Ashikaga's "Rural" Bank System
Some foreign commentators have observed that the members of the rural community in Tochigi were continuing to "whine" for more money from the bank. Foreign and some domestic investors apparently took the "hard line" approach to the Ashikaga failure as a positive, but in reality it highlights the discriminatory manner in which Japan's banking clean-up is proceeding. This has been pointed out by the FSA's critics, to the degree that FSA chief Heizo Takenaka took great pains to deny this was the case.
The facts however are different. In May, Resona Bank was effectively bailed out by the government under Article 102, Chapter 1 of the Deposit Insurance Corporation Law. The working assumption was that Resona Bank was a "going concern", i.e., that it had not actually fallen into a net negative equity situation. Based on this assumption, the FSA and the government "bailed out" Resona, thereby giving bank management, investors and depositors a full pass. Price
tag: JPY2 trillion plus.
In Ashikaga's case, the assumption was more severe, i.e., Ashikaga was not considered as a "going concern"--i.e., was deemed to have negative net equity, and this time management and shareholders were not bailed out, as the government used the more stringent Chapter 3 of the same Article 102, where the bank is declared insolvent, and completely nationalized. Payoffs to depositors in excess of the bank's assets would be provided by special emergency funding from the Bank of Japan.
Price tag: JPY1 trillion-plus.
The government apparently plans to pursue management responsibility in both civil and criminal terms. In short, they threw the book at Ashikaga, and indirectly at Tochigi Prefecture, where Ashikaga accounted for some 40% of the loans extended in the prefecture.
In each bank failure, the government and the FSA insist that "it was a special case". Nippon Credit Bank (now Aozora Bank), Long-Term Credit Bank (now Shinsei Bank), Resona Bank, Ashikaga Bank as well as a number of other regional banks and credit unions were all "special cases". The impression given in all these "special cases" is a piece-meal approach determined more by political wrangling than a cool-headed appraisal of the economic merits and demerits of each case, or indeed how the action fit into the overall bank clean-up policy.
What stretches the government's, the FSA's and the auditor's credibility to the limit is the insistance that "they didn't know" until the most recent inspections, when in fact they have known all along. The Resona case was unusual in that the auditors blew the whistle. Ashikaga was already showing deferred tax assets (vapor Tier 1 capital) of over 100%, but until fairly recently, there was also a major Trust Bank with DTAs in excess of 100% of stated capital. Even a slight scratching around the edges by either the auditors or the FSA could have easily revealed long ago that the bank was actually bankrupt.
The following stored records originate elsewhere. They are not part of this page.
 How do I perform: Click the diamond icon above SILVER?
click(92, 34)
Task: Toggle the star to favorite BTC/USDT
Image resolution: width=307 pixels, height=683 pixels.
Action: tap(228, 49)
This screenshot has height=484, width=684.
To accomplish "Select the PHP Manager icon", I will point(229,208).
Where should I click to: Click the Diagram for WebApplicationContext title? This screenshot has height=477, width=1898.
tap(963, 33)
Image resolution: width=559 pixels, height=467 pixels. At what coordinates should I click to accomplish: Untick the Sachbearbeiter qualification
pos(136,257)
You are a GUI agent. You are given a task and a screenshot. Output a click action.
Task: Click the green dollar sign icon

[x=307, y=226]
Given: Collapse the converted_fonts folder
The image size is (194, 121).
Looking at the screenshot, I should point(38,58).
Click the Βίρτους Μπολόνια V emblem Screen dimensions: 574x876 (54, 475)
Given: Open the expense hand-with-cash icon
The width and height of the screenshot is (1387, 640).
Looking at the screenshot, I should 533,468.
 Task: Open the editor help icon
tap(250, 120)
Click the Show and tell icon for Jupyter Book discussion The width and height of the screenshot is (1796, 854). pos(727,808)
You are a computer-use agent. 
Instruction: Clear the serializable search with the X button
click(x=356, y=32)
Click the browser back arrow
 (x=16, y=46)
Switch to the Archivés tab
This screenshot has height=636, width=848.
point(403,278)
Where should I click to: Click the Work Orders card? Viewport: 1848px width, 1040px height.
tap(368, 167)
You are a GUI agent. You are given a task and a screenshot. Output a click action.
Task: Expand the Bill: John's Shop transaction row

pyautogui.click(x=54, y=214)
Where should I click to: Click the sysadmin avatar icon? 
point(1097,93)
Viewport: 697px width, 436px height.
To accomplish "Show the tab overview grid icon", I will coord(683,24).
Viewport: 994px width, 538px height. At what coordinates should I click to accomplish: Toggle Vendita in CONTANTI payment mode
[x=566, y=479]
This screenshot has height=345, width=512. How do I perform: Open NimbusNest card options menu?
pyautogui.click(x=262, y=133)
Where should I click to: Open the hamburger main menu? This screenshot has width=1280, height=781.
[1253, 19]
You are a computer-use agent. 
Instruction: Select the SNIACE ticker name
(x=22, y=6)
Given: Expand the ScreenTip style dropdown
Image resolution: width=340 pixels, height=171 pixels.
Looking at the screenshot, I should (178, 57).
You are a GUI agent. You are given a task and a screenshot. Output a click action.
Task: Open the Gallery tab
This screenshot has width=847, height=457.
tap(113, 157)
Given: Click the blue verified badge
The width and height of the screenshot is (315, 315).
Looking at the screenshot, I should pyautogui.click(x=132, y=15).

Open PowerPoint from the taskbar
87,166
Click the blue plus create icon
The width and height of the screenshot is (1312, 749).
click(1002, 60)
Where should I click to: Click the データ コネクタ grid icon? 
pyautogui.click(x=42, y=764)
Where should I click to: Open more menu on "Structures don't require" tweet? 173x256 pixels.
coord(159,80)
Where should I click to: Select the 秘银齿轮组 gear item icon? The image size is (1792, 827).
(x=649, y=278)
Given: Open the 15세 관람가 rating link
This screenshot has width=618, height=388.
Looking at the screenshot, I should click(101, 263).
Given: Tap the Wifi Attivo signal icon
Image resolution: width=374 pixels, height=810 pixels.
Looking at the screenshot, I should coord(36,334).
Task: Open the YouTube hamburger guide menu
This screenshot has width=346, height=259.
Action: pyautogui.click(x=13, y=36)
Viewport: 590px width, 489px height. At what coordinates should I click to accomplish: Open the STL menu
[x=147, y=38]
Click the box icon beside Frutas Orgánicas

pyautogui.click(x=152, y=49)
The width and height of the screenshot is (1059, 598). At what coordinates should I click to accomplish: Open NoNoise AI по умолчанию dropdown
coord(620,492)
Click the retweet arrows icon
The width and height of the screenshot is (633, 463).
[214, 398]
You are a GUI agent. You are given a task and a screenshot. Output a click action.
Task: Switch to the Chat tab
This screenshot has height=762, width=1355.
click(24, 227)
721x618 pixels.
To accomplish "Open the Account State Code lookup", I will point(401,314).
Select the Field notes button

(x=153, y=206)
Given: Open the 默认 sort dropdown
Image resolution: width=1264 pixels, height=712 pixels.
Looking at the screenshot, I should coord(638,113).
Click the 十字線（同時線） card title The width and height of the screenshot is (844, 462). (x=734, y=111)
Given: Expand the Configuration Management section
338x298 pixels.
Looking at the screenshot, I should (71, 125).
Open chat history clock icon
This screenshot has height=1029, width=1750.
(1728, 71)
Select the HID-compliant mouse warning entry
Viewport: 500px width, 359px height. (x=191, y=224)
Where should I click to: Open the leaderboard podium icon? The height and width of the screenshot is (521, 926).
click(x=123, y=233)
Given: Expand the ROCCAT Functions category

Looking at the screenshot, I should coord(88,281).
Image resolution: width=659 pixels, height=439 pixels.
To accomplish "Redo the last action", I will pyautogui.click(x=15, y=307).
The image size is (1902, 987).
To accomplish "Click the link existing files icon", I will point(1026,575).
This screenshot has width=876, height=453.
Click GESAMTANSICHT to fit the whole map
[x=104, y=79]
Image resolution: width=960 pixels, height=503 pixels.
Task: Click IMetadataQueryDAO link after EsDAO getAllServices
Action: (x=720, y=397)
The FSA claimed that Ashikaga had net negative equity at the end of March 2003, while the auditors were having a heated internal argument about what they should do, but nevertheless gave the end March Ashikaga numbers a pass.
(TT's Take) The financial regulators have been walking a thin line between financial system "efficiency" and "stability". When stability prevails, you get a Resona bail-out, i.e., a big moral hazard. When efficiency prevails, you get Ashikaga. Resona was not particularly more deserving than Ashikaga, but that Resona's place in the financial system's pecking order was higher, and their political connections better. This was the
paradox of the previous "mega mergers" between the big banks. The real strategy was to become too big to fail.
It is understandable why the members of the rural community in Tochigi continue to "whine" for more money from the bank. They understandably feel they have been shafted while the Tokyo "fat cats" that have been doing the same thing and getting away with it for years get a full pass.